The basic principle of the first method named Least Significant Bits Packing (LSBP) is to send only those bits of the 16 bits output from the ADC which are affected by the signal and the noise. This is effective for the nominal mission since with the planned quantization step of 0.3 mK/adu, at one sigma the noise will fill about 21 levels, this will require at least 5 bits over 16 and it is reasonable to expect a final data flow equivalent to $\mbox{$C_{{\rm r},1}$ } < 3$. It is not possible to improve much the compression rate by compressing the resulting 5 bits data stream, since its entropy would be H < 5.4 bits and $\mbox{$C_{{\rm r}}$ } \lesssim 1.08$.

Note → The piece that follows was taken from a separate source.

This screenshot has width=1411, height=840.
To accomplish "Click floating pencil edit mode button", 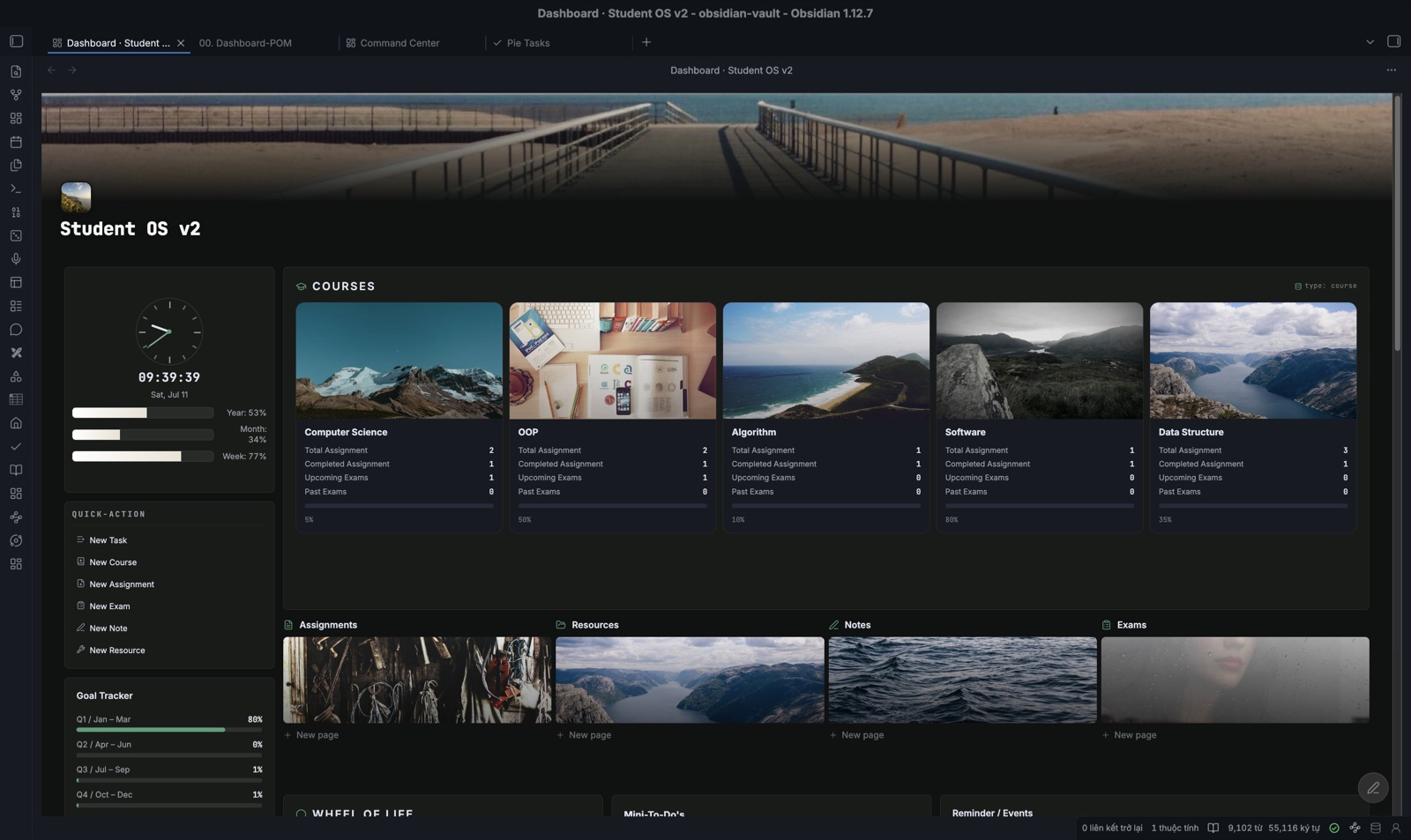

In order to ensure the compression to be lossless all the samples exceeding the [$-\sigma$, $+\sigma$] (5 bits) range have to be sent separately coding at the same time: their position (address) in the stream vector and their value. So, for $\mbox{$N_{{\rm bits}}$ } < 16$ bits corresponding to a threshold $\mbox{$x_{{\rm th}}$ } = 2^{\scriptsize\mbox{$N_{{\rm bits}}$ }}$, each group of samples stored into a packet is partitioned into two classes accordingly with their value x:

Regular Samples (RS) $\langle$def$\rangle$ all those samples for which: $\vert x\vert \leq \mbox{$x_{{\rm th}}$ }$,
Spike Samples (SS) $\langle$def$\rangle$ all those samples for which: $\vert x\vert \geq \mbox{$x_{{\rm th}}$ }.$

The coding process then consists of two main steps: i) to split the data stream in Regular and Spike Samples preserving the original ordering in the stream of Regular Samples, ii) to store (send) the first $N_{{\rm bits}}$ bits of the regular samples and, in a separated area, the 16 bits values and the location in the original data stream of each Spike Sample, i.e. Spike Samples will require more space to be stored than regular ones. The decoding process will be the reverse of this packing process.

In this scheme each packet will be divided into two main areas: the Regular Samples Area (RSA) which hold the stream of Regular Samples, the Spike Sample Area (SSA) which hold the stream of Spike Samples, plus a number of fields which will contain packing parameters such as: the number of samples, the number of regular samples, the offset, etc. Since the number of samples in each area will change randomly it will be not possible to completely fill a packet. The filling process will leave an empty area in the packet in average smaller than $N_{{\rm bits}}$.

In Maris (1999a) a first evaluation for the 30 GHz channel is given assuming that the signal is composed only of white noise plus the CMB dipole. As noticed in Sect. 7.2 the cosmological dipole affects the compression efficiency reducing it of a small amount. To deal with it a possible solution would be to subdivide each data stream in packets, subtract to each measure of a given packet the integer average of samples (computed as a 16 bits integer number) and then compress the residuals. Each integer average will be sent to Earth together with the related packet where the operation will be reversed. Since all the numbers are coded as 16 bits integers all the operations are fully reversible and no round off error occurs. However it cannot be excluded that the computational cost of such operation will compensate the gain in $C_{{\rm r}}$.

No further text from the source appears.